_Passage to read:_

──────

Add safe `.get` method to List

NoahTheDuke · August 29, 2023, 6:27pm

To access an item in a dictionary, you use indexing: d["some_key"]. However, if the key doesn’t exist in the dictionary, a KeyError is raised. To avoid this, you can use .get and pass in a default value to return instead: d.get("some_key", "default value").

Lists don’t have such a method for safely indexing. There are many ways around it (as documented in many SO threads: thread 1, thread 2), but they’re all pretty awkward and they aren’t composable or chain-able the same way that .get() is.

This could maybe be applied to Tuples, but I’d prefer to keep scope small. And I don’t think this applies to Iterables in general, but I don’t know enough details about those to say.

I searched the threads and PEPs but not the mailing lists and I haven’t seen anything recommending this. I looked at the code and I think this shouldn’t be too hard to implement. I’d be willing to take a swing at it or writing a PEP if there’s any interest.

barry-scott · August 29, 2023, 6:31pm

This comes up every now and again.

The argument against this is that lists are iterated or code knows the length so no safe get is useful.

Do you have a case where that argument is not valid and not a rare use case?

NoahTheDuke · August 29, 2023, 7:59pm

I understand that argument, but it’s not true that lists are only iterated. For example, I have a list of objects inside of a nested dictionary. I want to get a property of the first item in the list:

state = {"corp": {"hand": [{"title": "Sure Gamble"}]}}

state.get("corp", {}).get("hand", [])[0].get("title", "")

The .get() calls allow me to write a somewhat fluent and safe getter for the nested objects. But this blows up if the list is empty. To work around that, I have to store in a variable and then either check the length of the list or wrap the indexing in a try/except. If I’m using a variable index instead of a literal 0, then I need to use try/except because of negative indexes.

──────

_Challenge A:_
In the forum thread, what error is raised when you index a dictionary with a key it doesn't contain?
_Challenge B:_
Name every string key that appears in the nested `state` dictionary shown in the forum thread.
_Challenge C:_
According to the forum thread, why does a variable index, rather than a literal 0, call for try/except? Answer in one to three sentences.

──────

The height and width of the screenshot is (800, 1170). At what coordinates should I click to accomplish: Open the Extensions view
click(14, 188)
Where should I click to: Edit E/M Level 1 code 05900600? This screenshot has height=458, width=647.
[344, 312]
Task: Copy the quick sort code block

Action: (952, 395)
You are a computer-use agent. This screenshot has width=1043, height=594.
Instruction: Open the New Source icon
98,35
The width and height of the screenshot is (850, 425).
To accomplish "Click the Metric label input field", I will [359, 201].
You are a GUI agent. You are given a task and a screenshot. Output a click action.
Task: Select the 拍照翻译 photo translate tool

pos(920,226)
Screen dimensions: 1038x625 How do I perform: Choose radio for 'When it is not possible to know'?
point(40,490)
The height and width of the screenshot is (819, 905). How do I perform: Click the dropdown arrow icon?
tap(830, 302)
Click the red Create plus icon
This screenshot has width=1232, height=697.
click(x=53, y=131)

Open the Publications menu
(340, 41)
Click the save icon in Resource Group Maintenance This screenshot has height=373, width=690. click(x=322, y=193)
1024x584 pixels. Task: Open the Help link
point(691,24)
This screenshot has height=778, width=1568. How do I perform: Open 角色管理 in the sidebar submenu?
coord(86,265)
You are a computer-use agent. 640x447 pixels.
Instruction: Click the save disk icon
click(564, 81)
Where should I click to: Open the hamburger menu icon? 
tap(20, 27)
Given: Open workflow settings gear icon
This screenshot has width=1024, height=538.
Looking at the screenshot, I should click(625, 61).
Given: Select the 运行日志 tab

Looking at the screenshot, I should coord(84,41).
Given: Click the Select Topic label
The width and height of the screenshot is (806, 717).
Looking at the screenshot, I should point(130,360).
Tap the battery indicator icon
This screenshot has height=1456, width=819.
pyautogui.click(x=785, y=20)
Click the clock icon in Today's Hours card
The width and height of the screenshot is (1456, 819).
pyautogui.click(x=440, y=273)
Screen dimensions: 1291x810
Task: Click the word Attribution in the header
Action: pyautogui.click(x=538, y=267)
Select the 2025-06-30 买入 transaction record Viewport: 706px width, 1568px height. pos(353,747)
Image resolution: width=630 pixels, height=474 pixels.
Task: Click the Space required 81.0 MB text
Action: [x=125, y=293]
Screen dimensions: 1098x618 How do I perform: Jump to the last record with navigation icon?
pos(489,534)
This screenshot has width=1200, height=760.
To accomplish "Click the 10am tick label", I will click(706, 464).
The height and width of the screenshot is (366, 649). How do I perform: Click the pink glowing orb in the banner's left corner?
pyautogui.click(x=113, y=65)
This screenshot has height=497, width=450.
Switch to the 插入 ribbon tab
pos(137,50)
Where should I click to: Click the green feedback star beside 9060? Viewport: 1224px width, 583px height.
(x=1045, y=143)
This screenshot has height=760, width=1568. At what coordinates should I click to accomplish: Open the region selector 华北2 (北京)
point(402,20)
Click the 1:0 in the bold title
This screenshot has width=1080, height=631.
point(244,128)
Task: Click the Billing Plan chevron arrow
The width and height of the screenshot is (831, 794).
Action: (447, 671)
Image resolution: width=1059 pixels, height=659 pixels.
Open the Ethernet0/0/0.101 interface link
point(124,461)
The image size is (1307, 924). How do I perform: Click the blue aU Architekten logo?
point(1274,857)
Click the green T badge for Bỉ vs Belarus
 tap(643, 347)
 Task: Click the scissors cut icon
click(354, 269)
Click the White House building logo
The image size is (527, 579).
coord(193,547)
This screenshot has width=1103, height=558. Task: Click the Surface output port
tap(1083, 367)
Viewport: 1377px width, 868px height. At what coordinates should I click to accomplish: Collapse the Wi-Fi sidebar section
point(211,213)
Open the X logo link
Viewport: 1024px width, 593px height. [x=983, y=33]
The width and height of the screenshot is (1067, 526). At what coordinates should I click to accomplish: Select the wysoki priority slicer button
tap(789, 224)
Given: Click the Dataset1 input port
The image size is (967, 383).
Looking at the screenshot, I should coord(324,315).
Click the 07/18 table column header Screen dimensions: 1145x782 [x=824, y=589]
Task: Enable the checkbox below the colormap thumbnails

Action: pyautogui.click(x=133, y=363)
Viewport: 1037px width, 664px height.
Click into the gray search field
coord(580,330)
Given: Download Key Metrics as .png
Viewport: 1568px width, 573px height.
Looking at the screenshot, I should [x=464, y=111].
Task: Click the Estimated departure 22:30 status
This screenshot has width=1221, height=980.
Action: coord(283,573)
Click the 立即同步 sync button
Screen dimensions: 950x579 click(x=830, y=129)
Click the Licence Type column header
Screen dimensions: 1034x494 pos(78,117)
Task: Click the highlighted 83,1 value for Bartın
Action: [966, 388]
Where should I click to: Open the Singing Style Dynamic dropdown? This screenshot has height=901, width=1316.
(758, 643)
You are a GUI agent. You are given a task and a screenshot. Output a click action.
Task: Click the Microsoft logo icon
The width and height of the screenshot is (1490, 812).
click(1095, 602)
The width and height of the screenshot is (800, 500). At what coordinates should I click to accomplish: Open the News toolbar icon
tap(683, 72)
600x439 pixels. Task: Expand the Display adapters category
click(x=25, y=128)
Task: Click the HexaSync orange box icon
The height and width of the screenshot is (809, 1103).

──────

_Solution A:_
A KeyError is raised.

_Solution B:_
"corp", "hand", "title"

_Solution C:_
A variable index could be negative. So the poster says that instead of checking the list's length, the indexing must be wrapped in a try/except.